The lawyer, though, said prosecutors were wrong to claim Saipov acted to earn admittance to a terrorist group and jurors should follow the evidence to see prosecutors are wrong. Saipov expected to die that day as a martyr to avenge the deaths of Muslims worldwide, Patton said.
Saipov was not attached to ISIS in any meaningful way at the time of the attack, the public defender said. Saipov became radicalized consuming extremist content during lengthy solo stints as a long-haul truck driver . . . immersed in a world of ISIS messaging online and social media in chat groups, hours and hours of audio and video material and other material. And he had become convinced that it was a religious obligation for him to commit a martyrdom attack,”
(The) FBI agent who Saipov asked to display an “ISIS” flag in his hospital room will be among witnesses, Li said. “He was eager to speak with the FBI. He was proud of his attack,” the prosecutor said, adding that the agent will testify that Saipov smiled while recounting his destruction. “He told them that his goal was to kill as many people as possible.”

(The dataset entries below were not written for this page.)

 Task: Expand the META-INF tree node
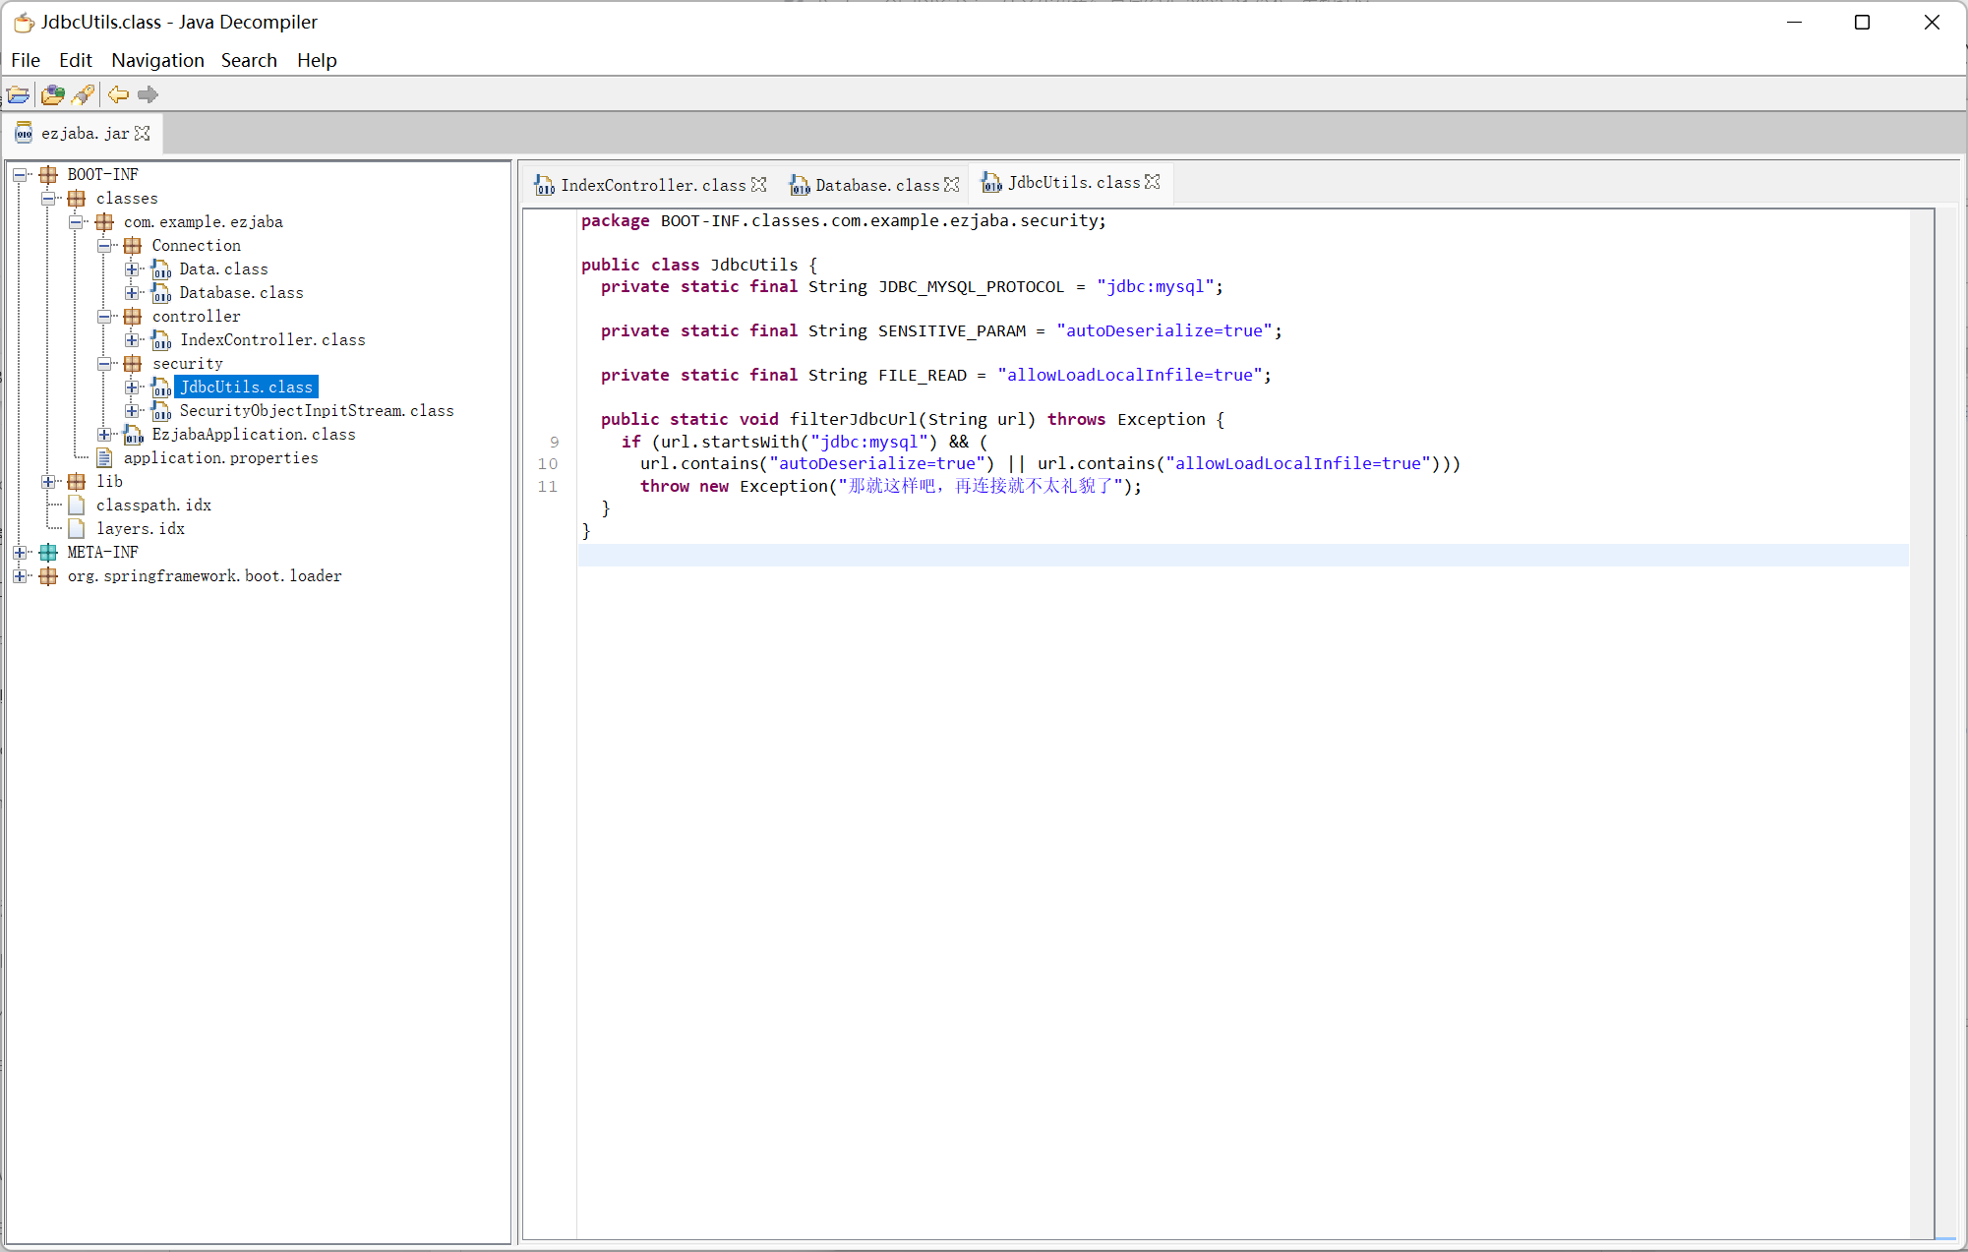point(20,553)
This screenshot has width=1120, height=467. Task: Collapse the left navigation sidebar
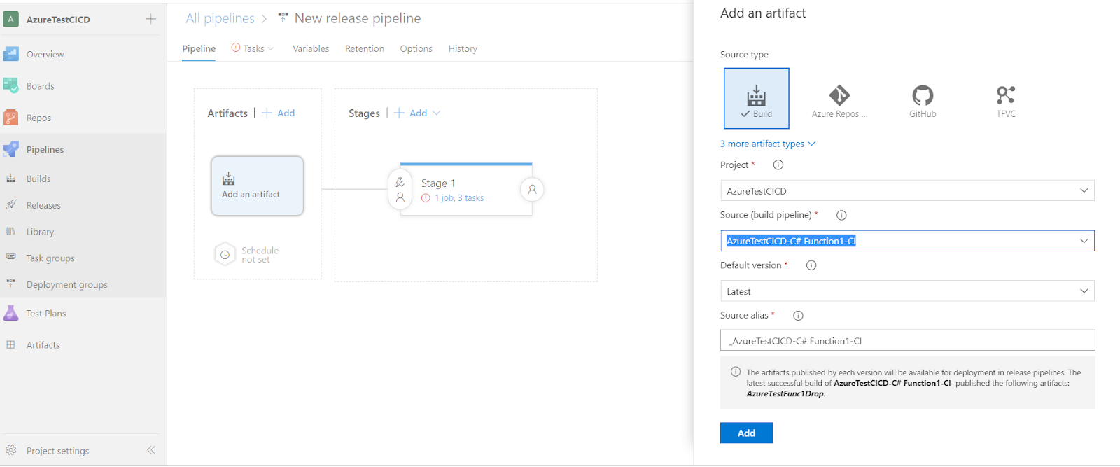[x=151, y=450]
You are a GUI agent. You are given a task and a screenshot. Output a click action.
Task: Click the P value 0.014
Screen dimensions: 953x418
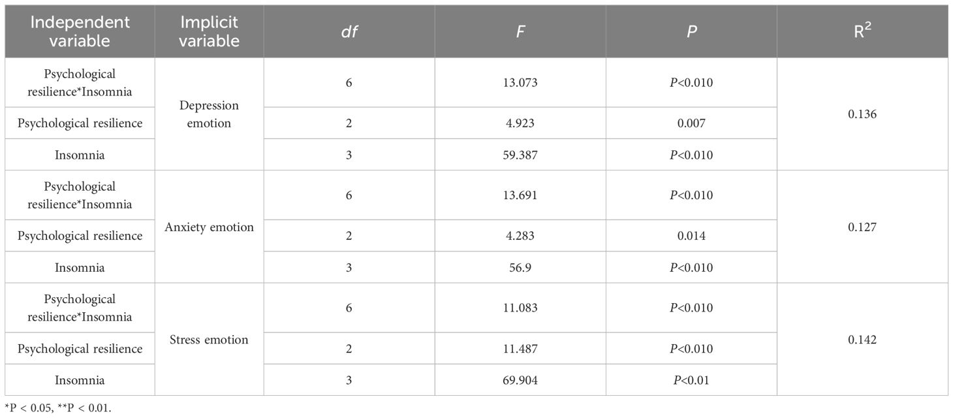[x=691, y=236]
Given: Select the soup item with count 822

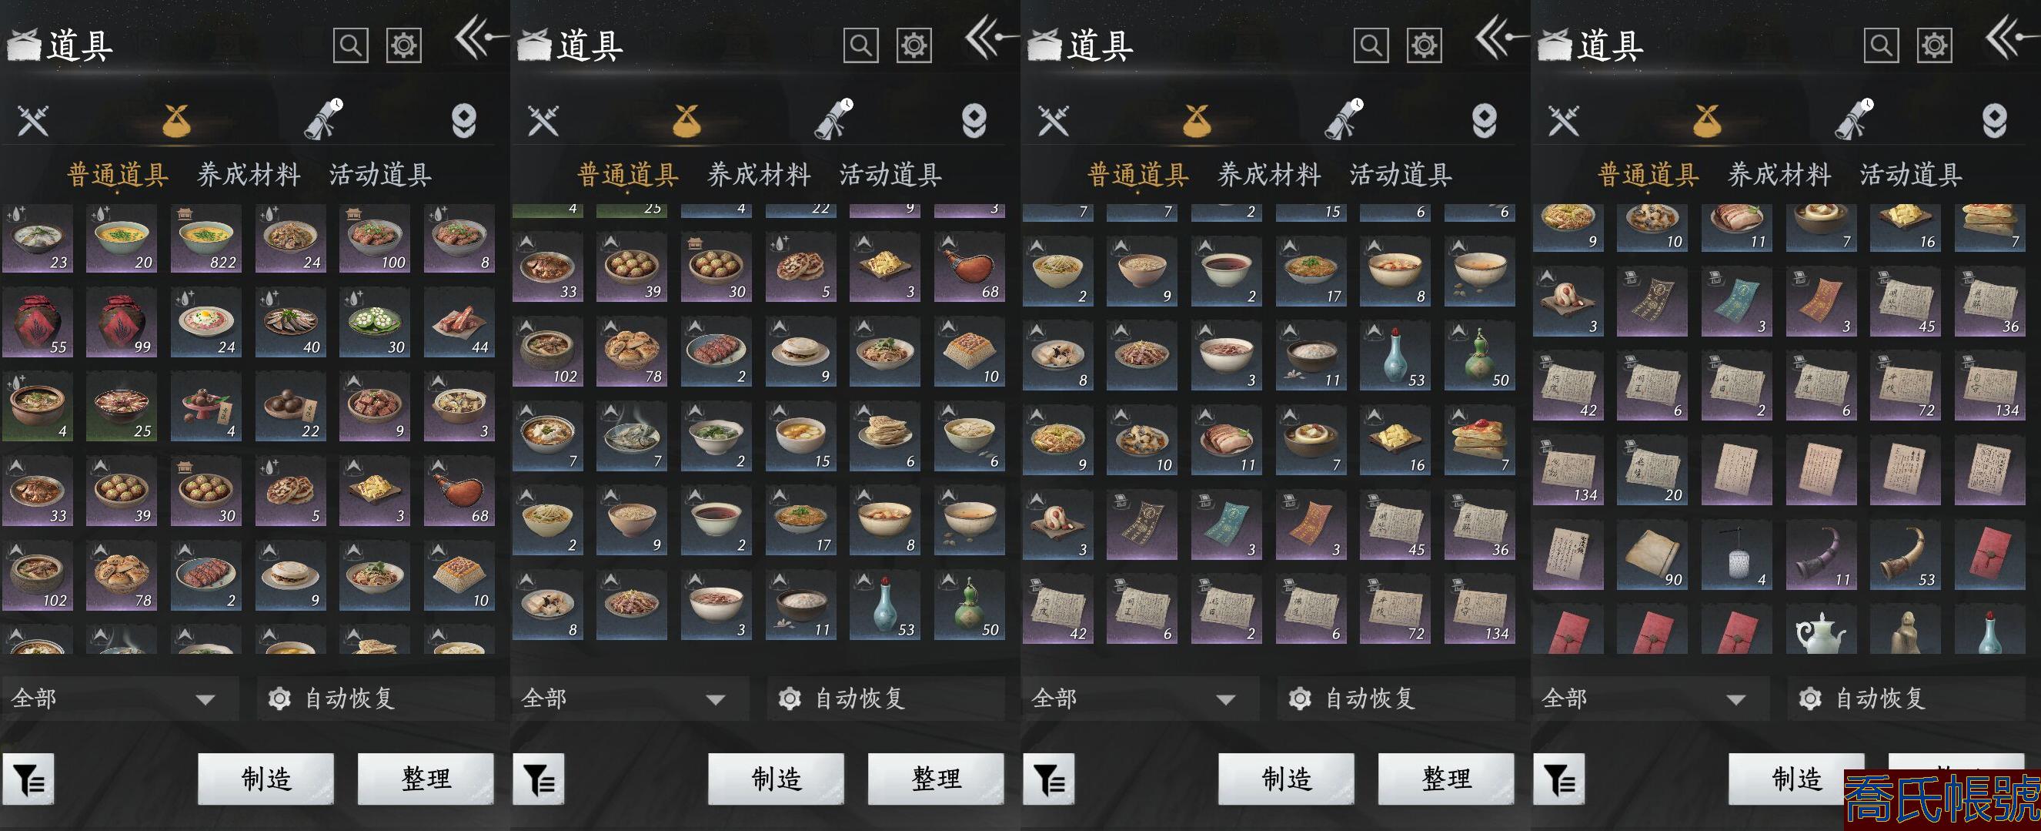Looking at the screenshot, I should (206, 238).
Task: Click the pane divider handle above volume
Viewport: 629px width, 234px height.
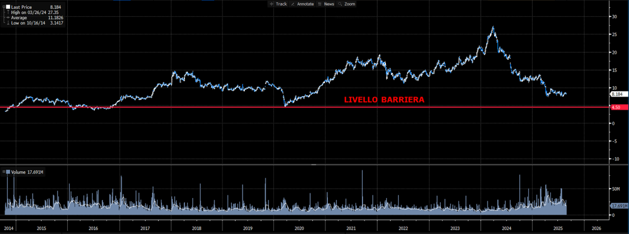Action: (x=314, y=165)
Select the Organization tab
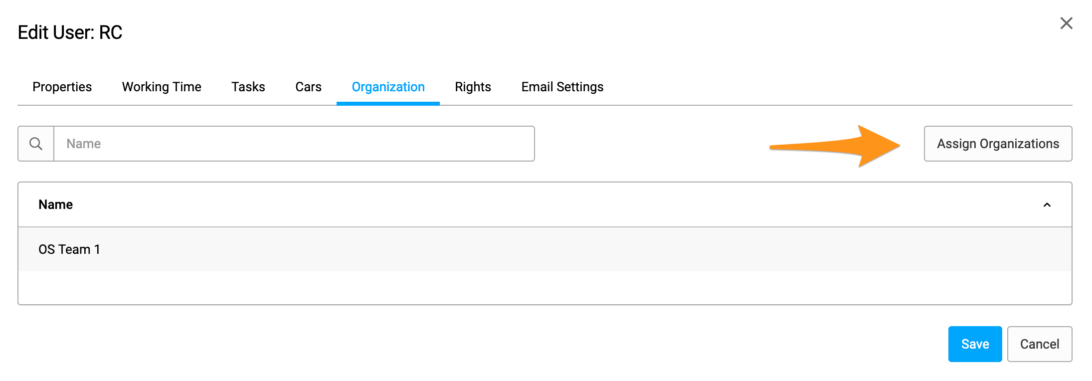Screen dimensions: 1092x381 [x=388, y=87]
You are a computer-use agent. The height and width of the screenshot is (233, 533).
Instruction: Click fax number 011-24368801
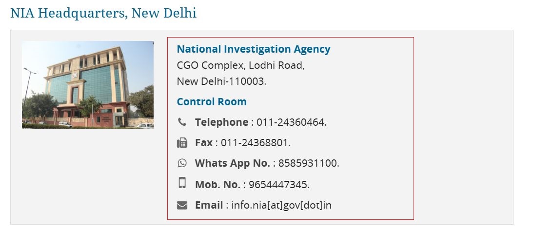tap(256, 143)
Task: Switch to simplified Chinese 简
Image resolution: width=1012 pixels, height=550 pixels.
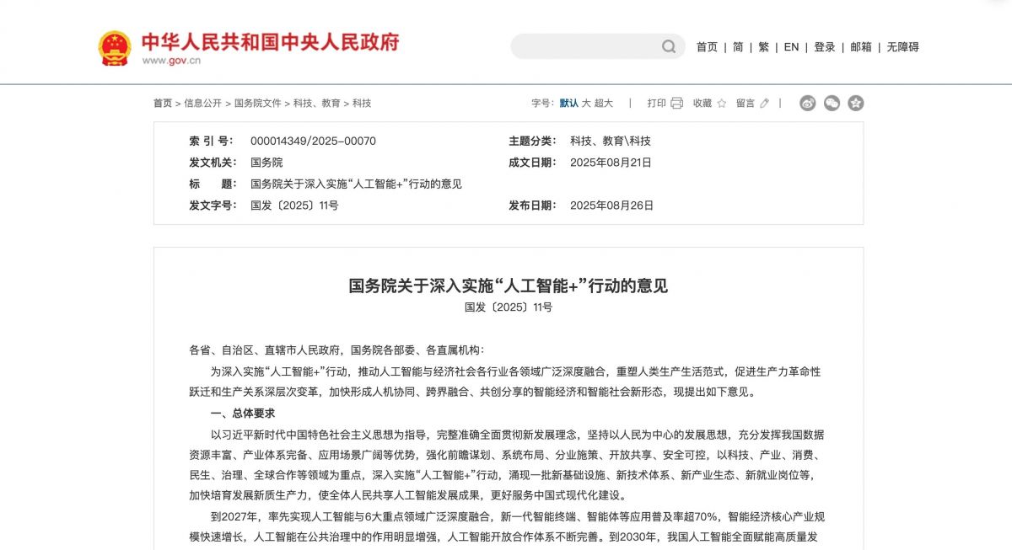Action: pyautogui.click(x=738, y=47)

Judge Vernon S. Broderick told jurors that a conviction of Saipov would lead to a separate punishment phase in which they would be asked to decide whether he should spend life in prison or be executed. Unless they unanimously choose death, the sentence would be life in prison.
Saipov’s lawyers have said the death penalty process was irrevocably tainted by ex-President Donald Trump when he tweeted in all capital letters a day after the attack that Saipov “SHOULD GET DEATH PENALTY!”
Saipov spoke out during a pretrial hearing in 2019, saying “thousands and thousands of Muslims are dying all over the world” and questioning why he should be judged for eight deaths.
Saipov came to the United States from Uzbekistan in 2010 and was living in New Jersey before the attack. He lived with his wife and three children and drove for Uber, according to officials.
He came to the US on a diversity immigrant visa, which allows people from countries with low recent immigration to apply for a visa and green card, according to the Department of Homeland Security. He later became a legal permanent resident, an NYPD official said.